We study the emerging roles of noncoding RNAs as key regulators of gene expression in physiological cellular programmes and at the onset or during progression of human diseases, with a major focus on tumorigenesis and neurodevelopmental diseases. The research carried out by our group combines biochemical, cellular and global genomic approaches to dissect mechanisms of gene expression regulation with the participation of ncRNAs, with the ultimate aim of revealing molecules of therapeutic/biomarker interest for clinical translation.
The lab focuses on a variety of RNA and RNA-binding protein functions in the context of changing cellular conditions. Our interest concentrates on the noncoding transcriptome, with the main aim of separating the wheat from the chaff to reveal true biologically relevant molecules and to understand how they are connected to broader gene regulatory networks.
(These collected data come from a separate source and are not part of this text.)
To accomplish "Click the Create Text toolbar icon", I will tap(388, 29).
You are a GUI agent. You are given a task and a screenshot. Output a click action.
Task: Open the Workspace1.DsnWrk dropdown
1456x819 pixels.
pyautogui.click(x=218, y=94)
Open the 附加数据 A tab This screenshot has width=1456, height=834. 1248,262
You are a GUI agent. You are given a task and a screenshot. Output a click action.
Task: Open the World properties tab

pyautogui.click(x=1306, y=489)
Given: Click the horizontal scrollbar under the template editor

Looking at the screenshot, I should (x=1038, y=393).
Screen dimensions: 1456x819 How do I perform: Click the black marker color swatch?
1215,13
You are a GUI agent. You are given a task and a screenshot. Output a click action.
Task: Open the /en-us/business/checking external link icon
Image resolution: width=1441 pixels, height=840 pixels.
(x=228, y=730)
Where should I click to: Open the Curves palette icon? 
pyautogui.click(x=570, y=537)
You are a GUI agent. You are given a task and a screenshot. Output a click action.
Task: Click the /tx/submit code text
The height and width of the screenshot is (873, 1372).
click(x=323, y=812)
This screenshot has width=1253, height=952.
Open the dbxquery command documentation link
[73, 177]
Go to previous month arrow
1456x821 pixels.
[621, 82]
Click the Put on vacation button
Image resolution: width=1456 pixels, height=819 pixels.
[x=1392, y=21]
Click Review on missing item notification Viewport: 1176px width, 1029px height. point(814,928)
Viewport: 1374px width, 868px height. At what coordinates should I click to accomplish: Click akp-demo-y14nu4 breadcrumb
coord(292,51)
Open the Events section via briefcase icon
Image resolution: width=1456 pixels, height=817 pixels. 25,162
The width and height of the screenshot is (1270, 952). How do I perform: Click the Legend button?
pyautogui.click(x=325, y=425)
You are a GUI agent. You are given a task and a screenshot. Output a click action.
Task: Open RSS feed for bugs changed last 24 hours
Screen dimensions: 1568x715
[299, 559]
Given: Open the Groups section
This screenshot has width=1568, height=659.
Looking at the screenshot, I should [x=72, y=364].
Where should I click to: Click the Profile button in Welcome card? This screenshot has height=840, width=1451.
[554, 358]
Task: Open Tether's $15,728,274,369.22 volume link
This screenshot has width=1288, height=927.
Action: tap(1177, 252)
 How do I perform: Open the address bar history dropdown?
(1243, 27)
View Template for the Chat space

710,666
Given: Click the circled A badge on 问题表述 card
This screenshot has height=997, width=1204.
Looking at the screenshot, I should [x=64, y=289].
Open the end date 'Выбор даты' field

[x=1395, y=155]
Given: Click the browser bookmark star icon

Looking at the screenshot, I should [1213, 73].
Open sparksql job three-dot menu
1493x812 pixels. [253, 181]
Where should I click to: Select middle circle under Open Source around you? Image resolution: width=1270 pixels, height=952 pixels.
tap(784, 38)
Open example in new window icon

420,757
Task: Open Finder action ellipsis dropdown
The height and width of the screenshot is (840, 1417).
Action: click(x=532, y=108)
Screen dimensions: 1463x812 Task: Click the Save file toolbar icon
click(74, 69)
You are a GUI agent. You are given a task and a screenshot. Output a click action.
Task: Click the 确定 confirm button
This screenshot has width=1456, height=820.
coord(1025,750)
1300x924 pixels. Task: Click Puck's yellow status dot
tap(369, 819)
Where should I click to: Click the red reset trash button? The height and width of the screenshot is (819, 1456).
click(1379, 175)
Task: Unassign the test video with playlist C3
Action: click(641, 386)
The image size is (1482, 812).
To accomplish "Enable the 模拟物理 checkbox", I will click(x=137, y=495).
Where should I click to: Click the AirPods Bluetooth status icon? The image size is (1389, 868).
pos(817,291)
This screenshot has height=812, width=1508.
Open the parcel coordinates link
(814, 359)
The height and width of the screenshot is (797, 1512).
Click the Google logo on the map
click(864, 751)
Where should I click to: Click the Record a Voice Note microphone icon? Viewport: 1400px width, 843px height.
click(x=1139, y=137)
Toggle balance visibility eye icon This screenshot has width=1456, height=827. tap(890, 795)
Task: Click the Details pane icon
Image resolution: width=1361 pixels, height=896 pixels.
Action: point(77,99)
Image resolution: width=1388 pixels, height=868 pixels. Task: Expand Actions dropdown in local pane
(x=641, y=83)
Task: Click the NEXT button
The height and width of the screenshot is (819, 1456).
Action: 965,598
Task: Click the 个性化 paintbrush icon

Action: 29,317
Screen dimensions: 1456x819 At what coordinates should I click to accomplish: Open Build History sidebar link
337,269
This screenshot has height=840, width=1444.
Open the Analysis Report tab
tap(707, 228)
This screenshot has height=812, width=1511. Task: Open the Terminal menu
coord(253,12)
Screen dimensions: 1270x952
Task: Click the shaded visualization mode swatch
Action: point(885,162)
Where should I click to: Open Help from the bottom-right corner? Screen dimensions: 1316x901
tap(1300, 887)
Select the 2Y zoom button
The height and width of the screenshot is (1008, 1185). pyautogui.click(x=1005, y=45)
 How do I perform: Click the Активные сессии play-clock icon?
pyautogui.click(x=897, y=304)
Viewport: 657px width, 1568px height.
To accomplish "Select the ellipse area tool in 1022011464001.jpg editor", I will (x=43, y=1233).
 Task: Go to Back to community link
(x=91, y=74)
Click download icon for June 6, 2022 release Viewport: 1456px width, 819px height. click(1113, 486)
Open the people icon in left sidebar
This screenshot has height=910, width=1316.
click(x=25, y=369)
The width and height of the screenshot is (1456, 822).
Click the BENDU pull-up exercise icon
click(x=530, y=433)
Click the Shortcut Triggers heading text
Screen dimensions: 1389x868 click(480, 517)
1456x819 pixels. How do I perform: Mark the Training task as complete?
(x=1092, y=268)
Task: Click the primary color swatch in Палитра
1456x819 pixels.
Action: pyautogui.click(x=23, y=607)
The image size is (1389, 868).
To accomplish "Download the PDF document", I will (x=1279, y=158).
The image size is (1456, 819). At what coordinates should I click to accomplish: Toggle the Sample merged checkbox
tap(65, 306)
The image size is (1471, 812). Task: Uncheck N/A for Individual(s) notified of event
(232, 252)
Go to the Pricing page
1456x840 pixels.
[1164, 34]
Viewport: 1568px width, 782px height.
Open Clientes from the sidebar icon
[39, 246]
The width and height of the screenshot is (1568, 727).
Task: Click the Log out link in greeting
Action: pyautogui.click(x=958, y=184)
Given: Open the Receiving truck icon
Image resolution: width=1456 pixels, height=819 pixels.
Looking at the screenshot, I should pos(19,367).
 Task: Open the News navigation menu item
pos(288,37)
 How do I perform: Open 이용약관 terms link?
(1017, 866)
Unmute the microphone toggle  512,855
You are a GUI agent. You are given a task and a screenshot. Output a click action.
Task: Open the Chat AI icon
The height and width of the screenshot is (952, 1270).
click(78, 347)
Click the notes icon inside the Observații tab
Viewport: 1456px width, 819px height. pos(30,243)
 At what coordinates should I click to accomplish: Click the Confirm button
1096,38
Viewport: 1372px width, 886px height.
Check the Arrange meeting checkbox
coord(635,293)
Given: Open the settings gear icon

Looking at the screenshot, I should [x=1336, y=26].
Cancer research has led the way in the study of noncoding RNAs, but the abundance and key roles of the noncoding transcriptome in the human brain are being increasingly recognized. Importantly, common dysregulated mechanisms in different pathological contexts and with the involvement of ncRNAs, are emerging.
Our research aims to gain a better understanding of the biological relevance of ncRNAs for an informed use in therapeutic strategies. Recently, our group’s research has taken advantage of state-of-the-art global transcriptomic approaches to identify ncRNA candidates that act as master regulators of oncofoetal genes, thereby revealing their validity as biomarkers in human cancer.
In addition to our work related to cancer, the group has been developing new experimental tools for research into Rett syndrome, a neurodevelopmental disorder usually caused by loss-of-function mutations in the epigenetic regulator MeCP2.
Through our research, we hope to answer the following questions:
What is the precise contribution of the non-coding transcriptome to tumour biology?
How can we use RNA tools to improve treatment or diagnosis of human disease?
How can we better model neurodevelopmental diseases such as Rett syndrome to understand key initial changes in gene expression programmes?